As users and vendors gain experience with streaming event data, they have come to see the need for better management of message metadata. Most of the early messaging products did not even include native facilities to define message schemas. Many of the new messaging products have schema registries to provide standard ways for developers to document message formats, easing development and facilitating version control. Beyond schema registries, the next generation of metadata management tools, such as event portals and stream or event catalogs, is emerging on the market. These may include data catalog style information, such as domain names, label names, descriptions, and attributes. Some are integrated with other general purpose data catalogs, and others are adding connections to API registries. A related set of features helps track lineage – the flow of messages between applications (e.g., which kind of message (or “topic”) led to the subsequent production of which other kind of message).

More kinds of products are adding support for streaming data.

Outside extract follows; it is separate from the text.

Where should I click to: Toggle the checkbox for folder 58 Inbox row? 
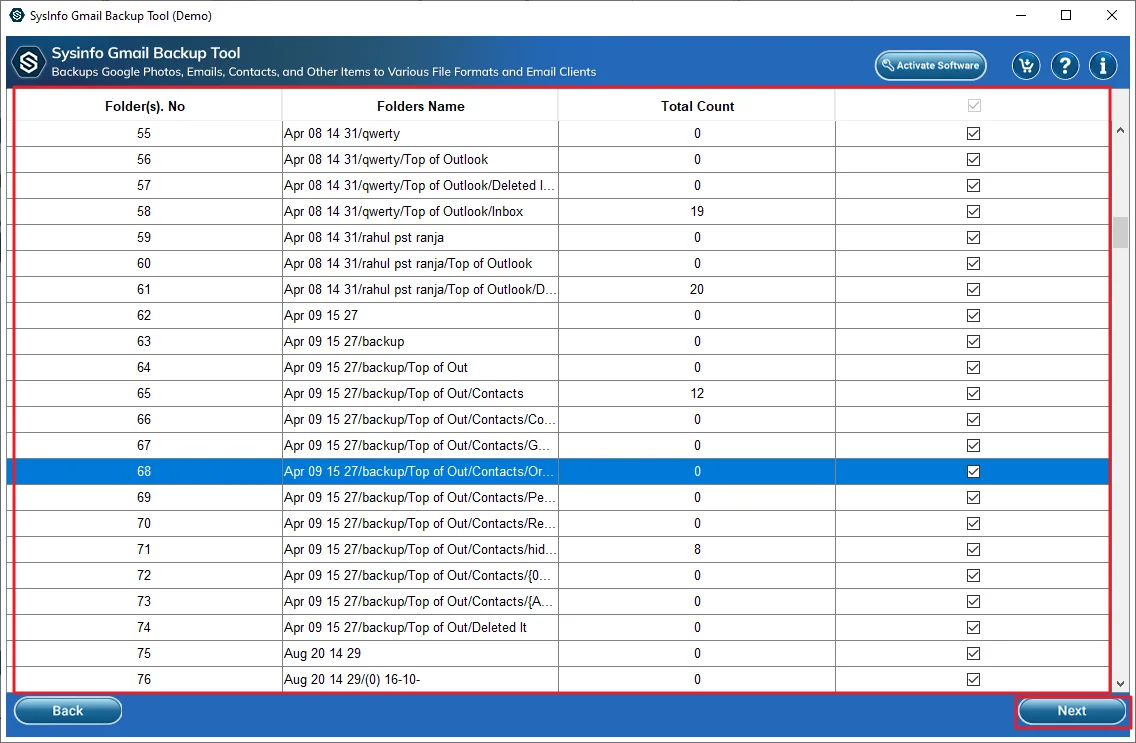pos(973,211)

Stream analytics have long been associated with ESP platforms, and they remain the best tools for demanding, high-volume applications that perform low-latency CEP (e.g., multistage computation on events in moving time windows). However, ESP platforms are not well suited to handle a range of streaming applications with different requirements. Such applications are better addressed by other kinds of tools that also support streaming event data (including aspects of CEP):

• Analytics and BI (ABI) platforms, including Microsoft PowerBI, Tableau and TIBCO Spotfire, have been enhanced to handle streaming data. Some ABI platforms can process streaming data directly (“in motion”), while others support streams by landing them in a database and then processing them with minimal delay (“data at rest”, although still in near-real-time).
• Several different kinds of data stores also support streaming data (at rest) well. This includes in-memory data grids (IMDGs); in-memory caching type DBMSs; time series DBMSs; search-oriented data stores (often used for log data); and multi-model DBMSs that support SQL and no-SQL data models.

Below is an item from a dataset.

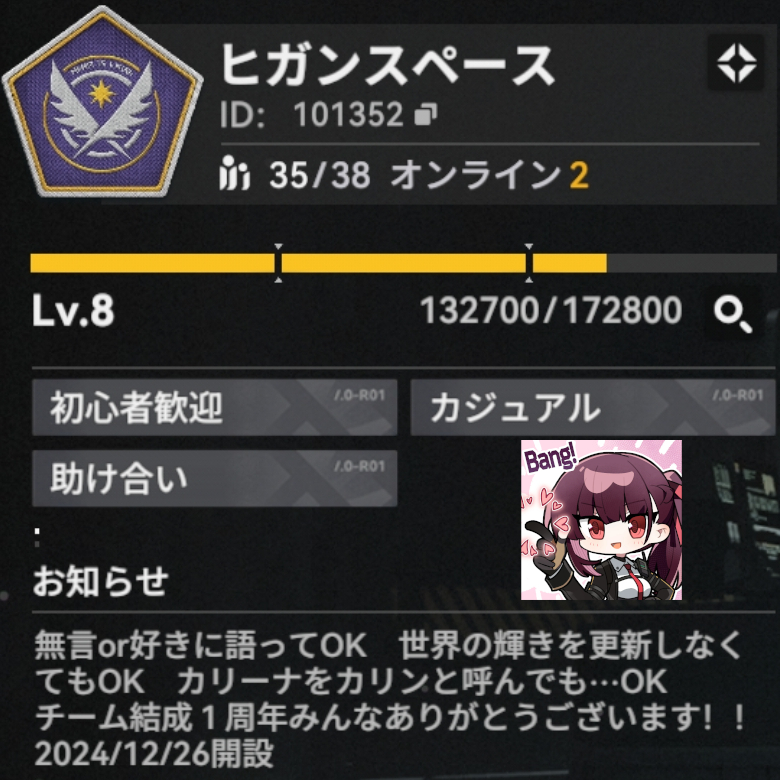Tap the members people icon before 35/38
Image resolution: width=780 pixels, height=780 pixels.
[233, 173]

• Most data integration products that historically focused on batch ETL pipelines have added support for near-real-time streaming ETL (including changed-data capture (CDC), real-time replication, and streaming data transformation and ingestion). These compete with a newer generation of “big data” stream data integration products specifically targeted for continuous stream processing (and are also capable of batch data integration).
• Finally, we have seen the emergence of “unified real-time platforms” that combine powerful ESP/CEP capabilities with data management and analytics/business-logic-hosting capabilities. These can be used for real-time stream analytics and in some cases, generalized real-time application processing.